To constitute Tribunals inferior to the supreme Court;

To define and punish Piracies and Felonies committed on the high Seas, and Offences against the Law of Nations;

To declare War, grant Letters of Marque and Reprisal, and make Rules concerning Captures on Land and Water;

To raise and support Armies, but no Appropriation of Money to that Use shall be for a longer Term than two Years;

To provide and maintain a Navy;

To make Rules for the Government and Regulation of the land and naval Forces;

To provide for calling forth the Militia to execute the Laws of the Union, suppress Insurrections and repel Invasions;

To provide for organizing, arming, and disciplining, the Militia, and for governing such Part of them as may be employed in the Service of the United States, reserving to the States respectively, the Appointment of the Officers, and the Authority of training the Militia according to the discipline prescribed by Congress;

To exercise exclusive Legislation in all Cases whatsoever, over such District (not exceeding ten Miles square) as may, by Cession of particular States, and the Acceptance of Congress, become the Seat of the Government of the United States, and to exercise like Authority over all Places purchased by the Consent of the Legislature of the State in which the Same shall be, for the Erection of Forts, Magazines, Arsenals, dock-Yards, and other needful Buildings;–And

To make all Laws which shall be necessary and proper for carrying into Execution the foregoing Powers, and all other Powers vested by this Constitution in the Government of the United States, or in any Department or Officer thereof.

Again, there is a reason prohibition required a Constitutional amendment.


#10

Using your logic a gun ban treaty with the U.N. would be Constitutional.


#11

They cant reverse a right, like a treaty cant ban guns but it can go into territory covered by the 10th amendment.

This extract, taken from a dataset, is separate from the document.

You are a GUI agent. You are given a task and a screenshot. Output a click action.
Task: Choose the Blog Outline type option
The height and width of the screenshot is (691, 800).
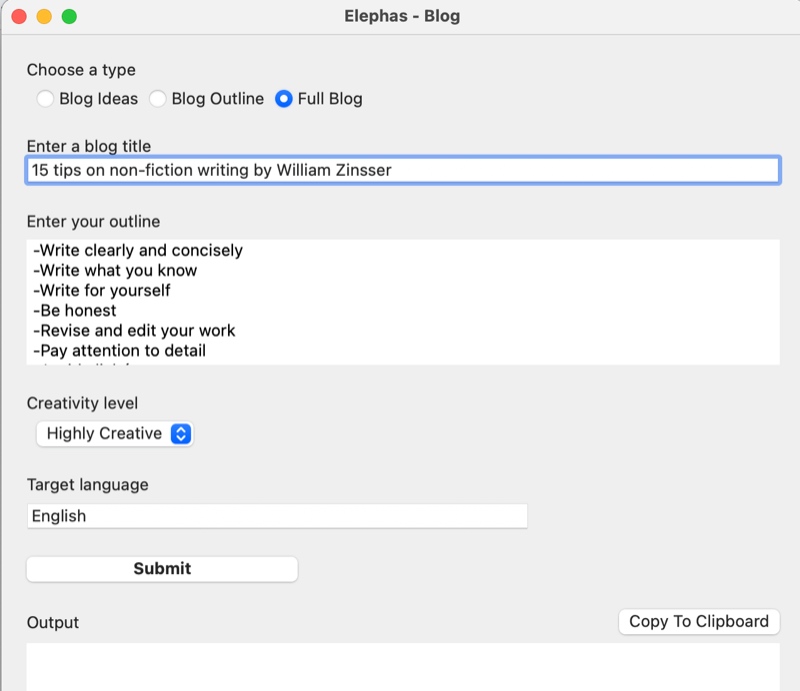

The SCOTUS ruled on that as early as 1796.

Otherwise, they would have made Obamacare a treaty and avoided the fight.

thats just silly, a treaty would take more senate votes to pass than a filibustered bill

Again, there is a reason prohibition required a Constitutional amendment.

Youre acting like they tried to ban alcohol by treaty and then had to fall back to a constitutional amendment. There was no need, the support for prohibition was vast.


#12

The federal government cannot create more powers than it was enumerated, via treaty or otherwise. So no it cannot interfere with 10th amendment powers, which are simply everything not given to Congress.

Youre acting like they tried to ban alcohol by treaty and then had to fall back to a constitutional amendment. There was no need, the support for prohibition was vast.

No, the point is Congress couldn’t just pass a law or make a treaty and create a new power for itself. Prohibition is not the jurisdiction of the federal government, no matter how it is spun.


#13

Its not creating powers its abiding by a treaty. The SCOTUS ruled on this while George Washington was still president.


#14

Sure it is. The powers created by the Congress in crafting the treaty that are implemented into law. The federal government can only do what it is allowed, nothing more.


#15

Problem is; they’ve been overstepping their authority for so long they think nothing of it and get all indignant when asked, “Is that Constitutional?” Like, “How dare you question my authority? Don’t you know who I am?”


#16

and its allowed to make treaties that are the supreme law of the land


#17

And the treaties cannot do what Congress cannot already do. End of discussion.


#18

just saying that doesnt make it so, as I have pointed out that it was ruled while all the founding fathers were still alive that treaties were able to do that. You can whine and cry and pout and stomp your feet but this was settled over 200 years ago and claiming that treaties cant do that is historically inaccurate, factually inaccurate and constitutionally ignorant.